Finding opportunity in times of uncertainty

Comments from Washington and Beijing on the trade dispute also had a big impact on prevailing market sentiment, with markets jumping up or down every time the US or China made comments.

Data shows that between 1900 and 2017 there were more than 1,100 daily stock market jumps of more than 2.50%, with only seven (0.60%) of these attributed to trade policy news.
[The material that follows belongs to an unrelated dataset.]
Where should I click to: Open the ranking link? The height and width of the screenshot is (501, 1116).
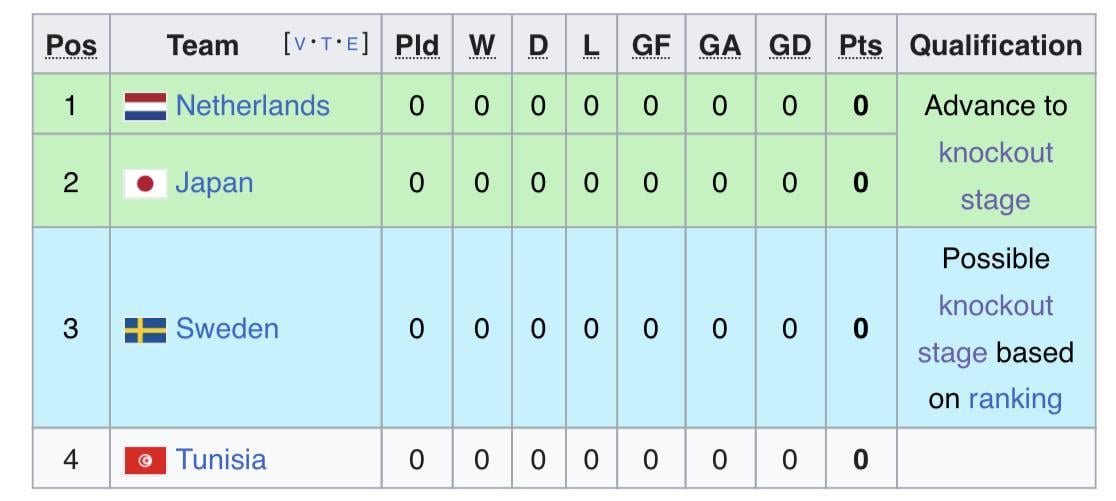(1015, 399)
Between 2018 and August 2019 there were 13 daily stock market jumps greater than 2.50%, with five (38.50%) being attributed to trade policy news.

Policy uncertainty in SA is more nuanced and according to the policy uncertainty index of the North-West University Business School it has been caused by anything from Nenegate and cabinet reshuffles to state capture, land reform and state-owned enterprises.
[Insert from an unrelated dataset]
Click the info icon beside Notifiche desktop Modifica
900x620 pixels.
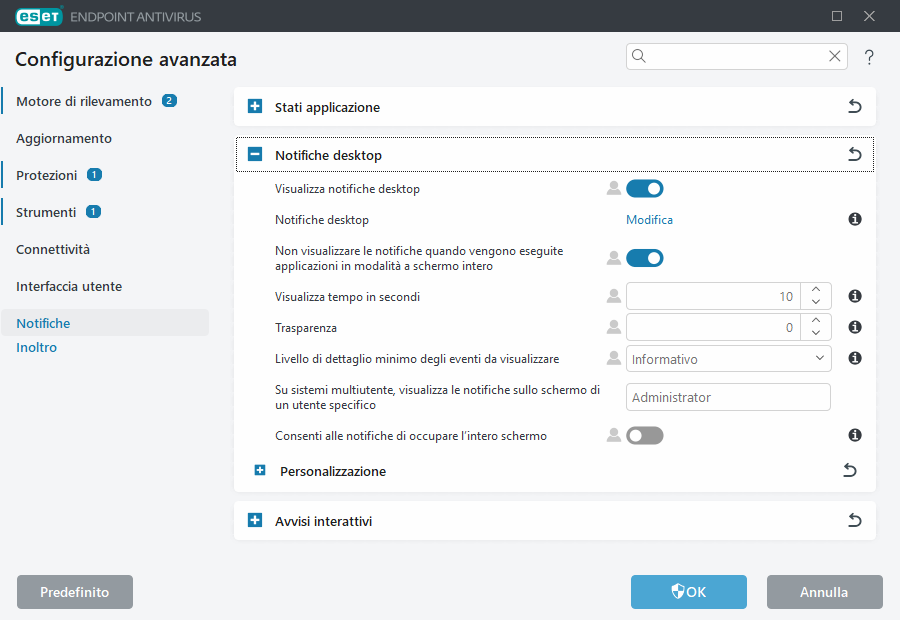(x=854, y=219)
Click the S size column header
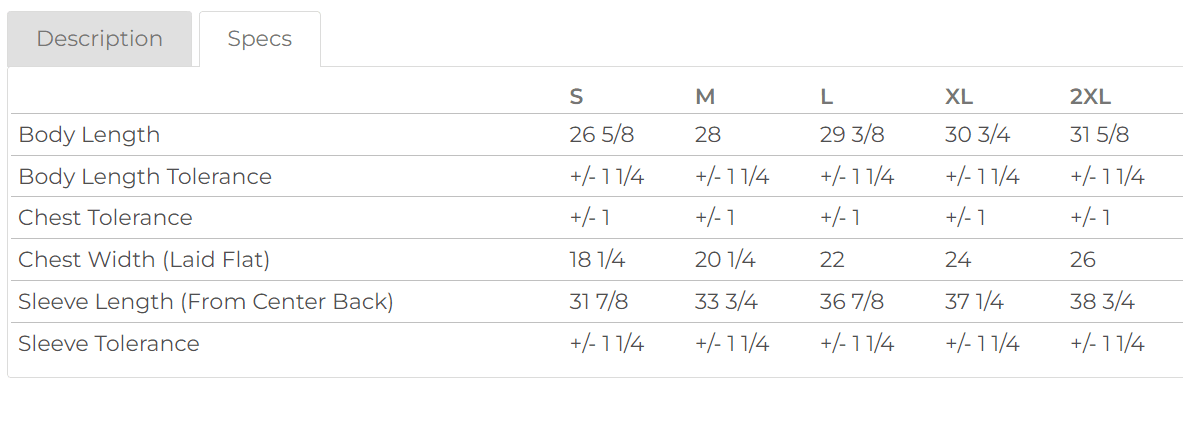 pos(576,97)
Both global and local uncertainty are affecting how economies and markets behave.

Locally, protracted policy uncertainty and poor economic results have contributed to very low business confidence levels. The NWU Business School report found that high levels of economic policy uncertainty inhibit meaningful investment and consumption.

When investors are unsure, there is usually a flight of capital from riskier assets, such as those in emerging markets, to safe havens such as gold, the US dollar and bonds – with the price of gold steadily increasing since 2018. The move to safe haven assets has affected the rand, which weakened by about 27% against the dollar from October 2014 to October 2019.

A key question is how the local economy could respond to global developments.

Although our economy is likely to be impacted negatively if the US goes into recession, one can argue that domestic assets should rebound when risk appetite returns to global capital markets.